For a Banach algebra $A$ with unit $e$, then for $a\in A$, I want to prove $$\exp((\alpha+\beta)a)=\exp(\alpha a)\exp(\beta a)\qquad\text{for all }\alpha,\beta\in\mathbb{C}$$
So far I have said let $\Omega$ be an open set in $\mathbb{C}$ and $H(\Omega)$ the algebra of all complex holomorphic functions in $\Omega$. Define $A_{\Omega}:=\{a\in A|\sigma(a)\subset\Omega\}$, an open subset of $A$.
$\exp:\Omega\to\mathbb{C}$ is a holomorphic function thus $\exp\in H(\Omega)$.
Define $\widetilde{H}(A_{\Omega})$ as the set of $A$-valued functions $\widetilde{\exp}$, with domain $A_{\Omega}$, that arise from $\exp\in H(\Omega)$ by the formula $$\widetilde{\exp}(a)=\frac{1}{2\pi i}\int_{\Gamma}\frac{\exp(\lambda)}{\lambda e-a}d\lambda$$
$\widetilde{H}(A_{\Omega})$ is a complex algebra and $\exp\mapsto\widetilde{\exp}$ is an algebra homomorphism, in particular for all $a\in A_{\Omega}$.
But I cannot actually figure out how to use employ this theory to solve my question.

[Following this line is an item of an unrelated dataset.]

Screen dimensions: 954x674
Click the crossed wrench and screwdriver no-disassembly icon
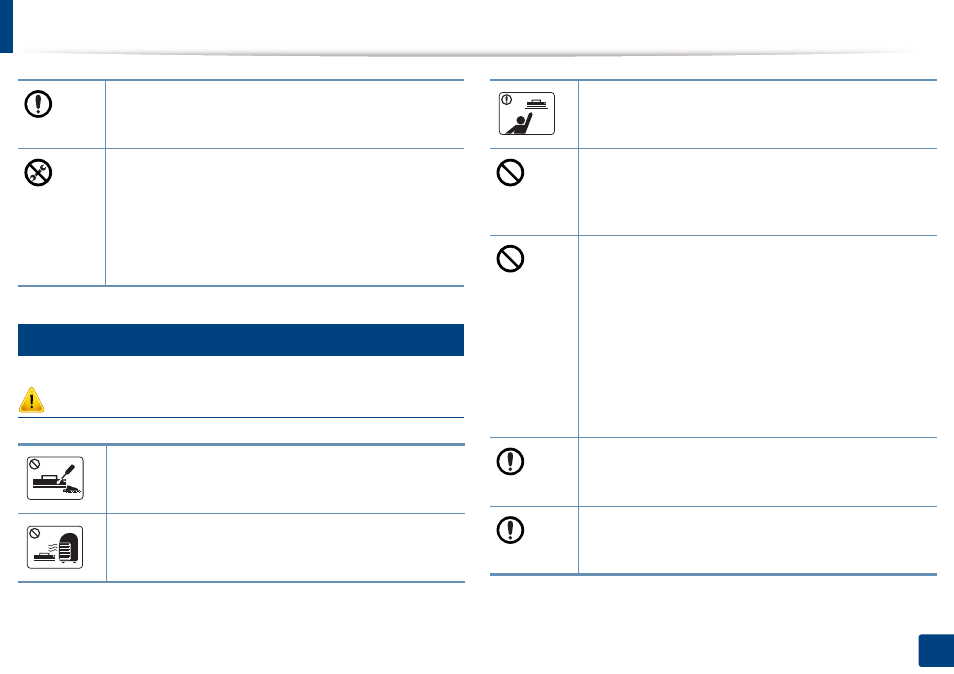point(38,173)
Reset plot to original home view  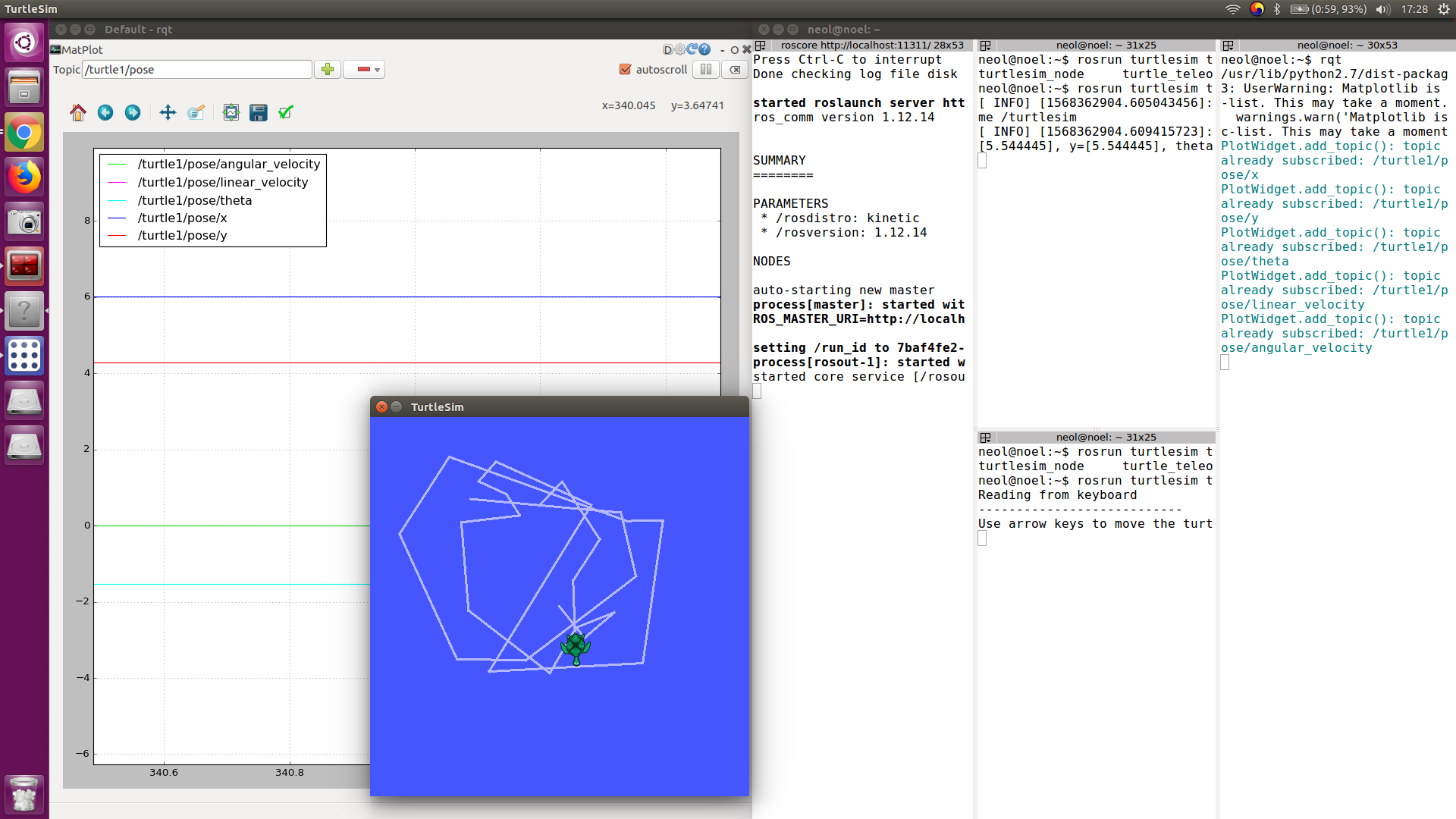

In particular, I do not fully understand the mapping $\exp\mapsto\widetilde{\exp}$.
The resolvent for $|\lambda| > \|x\|$ is $$ (\lambda e- x)^{-1}=\lambda^{-1}(e-\frac{1}{\lambda}x)^{-1}=\frac{1}{\lambda}\sum_{n=0}^{\infty}\frac{1}{\lambda^{n}}x^{n}=\sum_{n=0}^{\infty}\frac{1}{\lambda^{n+1}}x^{n}. $$ So when you integrate around a contour that encloses $|\lambda|\le \|x\|$, you get \begin{align} \widetilde{\exp}(x) & =\frac{1}{2\pi i}\oint_{|\lambda|=\|x\|+\epsilon} e^{\lambda}\sum_{n=0}^{\infty}\frac{1}{\lambda^{n+1}}x^{n}d\lambda \\ & = \sum_{n=0}^{\infty}\left(\frac{1}{2\pi i}\oint \frac{e^{\lambda}}{\lambda^{n+1}}d\lambda\right)x^{n} \\ & = \sum_{n=0}^{\infty}\frac{1}{n!}x^{n}. \end{align} So the functional calculus definition of $e^{x}$ agrees with the power series definition. What's nice, of course, is that the exponential properties for the functional calculus exponential definition are automatic, which proves that the properties hold for the power series definition, too.